Those of us who actually study the past know that the past is not like people usually think. It's usually pretty much like now, but without, say, flush toilets or credit cards. People remain the same. Nevertheless, there is an intense attraction for many people to the past. Why is that? What do history nerds get out of reading history?
I think one of the primary attractions of the past is that it does not change. You know how the story turns out (what happens next). You know all the tragedy, as well as the triumph. But it is whole, complete, and you are able to wrap your arms about it, so to speak. You are not afflicted with the turbulence of the period (and every period had its turbulence). You are outside it, a tourist, a kid enjoying a trip back to the family home with Grandma still baking those home-made biscuits.
The thing that makes the present so difficult is that everything hangs in the balance. There are no guarantees. You have to commit yourself to the struggle -- to make a living, to keep your health, to guide your children, to vote for candidates in an election, to decide a million things. It wears on you. But the past, like a fairy tale, is always as it was, and you can refresh yourself by re-immersing yourself in it.

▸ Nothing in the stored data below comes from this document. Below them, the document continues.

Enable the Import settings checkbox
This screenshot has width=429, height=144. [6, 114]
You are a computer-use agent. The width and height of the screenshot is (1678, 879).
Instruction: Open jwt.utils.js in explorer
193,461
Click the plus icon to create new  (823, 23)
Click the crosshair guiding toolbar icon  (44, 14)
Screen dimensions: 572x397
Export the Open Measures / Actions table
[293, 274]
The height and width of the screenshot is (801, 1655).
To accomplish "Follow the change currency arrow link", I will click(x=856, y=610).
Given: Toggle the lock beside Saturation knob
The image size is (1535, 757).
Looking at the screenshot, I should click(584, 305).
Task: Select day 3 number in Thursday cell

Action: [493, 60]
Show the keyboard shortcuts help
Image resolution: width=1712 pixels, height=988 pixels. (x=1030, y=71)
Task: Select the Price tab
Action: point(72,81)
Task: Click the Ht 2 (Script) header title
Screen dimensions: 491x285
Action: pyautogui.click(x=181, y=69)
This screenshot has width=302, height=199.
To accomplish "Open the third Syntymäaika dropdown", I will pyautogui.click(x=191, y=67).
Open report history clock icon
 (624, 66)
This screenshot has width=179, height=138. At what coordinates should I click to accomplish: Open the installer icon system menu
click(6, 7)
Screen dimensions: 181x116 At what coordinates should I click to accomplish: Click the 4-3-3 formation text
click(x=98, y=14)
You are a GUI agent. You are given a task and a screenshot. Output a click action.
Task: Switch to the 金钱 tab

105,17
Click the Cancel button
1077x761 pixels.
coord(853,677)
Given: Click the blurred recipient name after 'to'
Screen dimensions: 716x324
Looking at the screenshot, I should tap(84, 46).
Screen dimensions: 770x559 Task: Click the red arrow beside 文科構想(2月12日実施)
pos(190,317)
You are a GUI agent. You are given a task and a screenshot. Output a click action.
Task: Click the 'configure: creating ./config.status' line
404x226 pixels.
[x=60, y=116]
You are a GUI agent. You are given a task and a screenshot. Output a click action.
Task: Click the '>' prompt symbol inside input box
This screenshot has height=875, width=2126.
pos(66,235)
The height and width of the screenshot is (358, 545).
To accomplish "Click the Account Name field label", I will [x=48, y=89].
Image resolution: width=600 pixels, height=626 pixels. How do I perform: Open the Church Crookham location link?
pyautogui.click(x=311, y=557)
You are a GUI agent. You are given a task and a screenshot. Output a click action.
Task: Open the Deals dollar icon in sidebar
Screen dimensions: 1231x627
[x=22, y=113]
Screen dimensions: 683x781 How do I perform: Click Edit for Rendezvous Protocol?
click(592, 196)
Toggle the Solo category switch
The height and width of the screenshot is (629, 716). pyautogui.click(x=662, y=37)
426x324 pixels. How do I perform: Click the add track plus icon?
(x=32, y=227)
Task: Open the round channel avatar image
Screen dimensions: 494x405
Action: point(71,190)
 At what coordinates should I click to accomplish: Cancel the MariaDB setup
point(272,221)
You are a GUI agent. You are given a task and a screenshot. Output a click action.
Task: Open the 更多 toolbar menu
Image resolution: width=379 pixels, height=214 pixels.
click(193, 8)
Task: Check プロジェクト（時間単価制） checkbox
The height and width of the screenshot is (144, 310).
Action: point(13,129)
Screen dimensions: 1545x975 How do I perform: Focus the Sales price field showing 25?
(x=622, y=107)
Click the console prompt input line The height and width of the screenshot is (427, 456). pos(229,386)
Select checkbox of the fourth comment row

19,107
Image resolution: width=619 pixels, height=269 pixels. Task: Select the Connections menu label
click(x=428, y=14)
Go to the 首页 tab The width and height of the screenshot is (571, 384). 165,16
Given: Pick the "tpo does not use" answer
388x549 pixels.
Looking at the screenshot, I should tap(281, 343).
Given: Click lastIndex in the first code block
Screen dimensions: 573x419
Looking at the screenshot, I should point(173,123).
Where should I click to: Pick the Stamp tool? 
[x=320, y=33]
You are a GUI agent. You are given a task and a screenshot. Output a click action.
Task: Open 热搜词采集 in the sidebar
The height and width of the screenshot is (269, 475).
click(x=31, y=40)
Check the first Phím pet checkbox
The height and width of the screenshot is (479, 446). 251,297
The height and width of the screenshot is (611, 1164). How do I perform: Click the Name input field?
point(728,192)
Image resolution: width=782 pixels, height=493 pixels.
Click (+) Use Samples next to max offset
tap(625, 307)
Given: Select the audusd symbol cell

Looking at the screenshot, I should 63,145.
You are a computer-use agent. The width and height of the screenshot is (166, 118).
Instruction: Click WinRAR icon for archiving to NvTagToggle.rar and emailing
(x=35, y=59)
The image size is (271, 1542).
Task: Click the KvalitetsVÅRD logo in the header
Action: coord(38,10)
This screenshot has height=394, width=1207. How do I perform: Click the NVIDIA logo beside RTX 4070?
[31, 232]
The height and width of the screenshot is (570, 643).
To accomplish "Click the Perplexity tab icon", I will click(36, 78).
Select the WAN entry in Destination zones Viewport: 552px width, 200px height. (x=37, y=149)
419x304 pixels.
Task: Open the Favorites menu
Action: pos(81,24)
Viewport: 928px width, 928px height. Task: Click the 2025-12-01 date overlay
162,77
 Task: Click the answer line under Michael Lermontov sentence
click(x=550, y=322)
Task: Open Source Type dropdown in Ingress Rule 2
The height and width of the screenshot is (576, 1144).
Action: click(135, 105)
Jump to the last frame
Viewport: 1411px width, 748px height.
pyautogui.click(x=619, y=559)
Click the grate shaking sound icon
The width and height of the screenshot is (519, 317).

Revolutionaries have a similar problem: we all know how the story is supposed to turn out -- the liberation, the resolution of conflict, the advent of true justice. In "imminentizing the eschaton" (in Buckley's great phrase), we are imagining ourselves in the streets of that City that is to come, just as much as someone reading the Revelation to St. John is. But then, the revolution never quite comes. Or if it does, it turns out to be more thugs and more thuggery, and people still suffer and die without seeing their hopes come true. You can't flee to the imaginary future any more than you can flee to the imaginary past. But both provide comfort of a sort to the present.
And when we return to the present, to the NOW that nags us and demands a response, everything is still to do. At least we are somewhat refreshed as we take up the struggle again, though that has only moderate power. The only real comfort comes from a leap of faith -- faith in Jesus Christ, who is "the same, yesterday and today and for ever."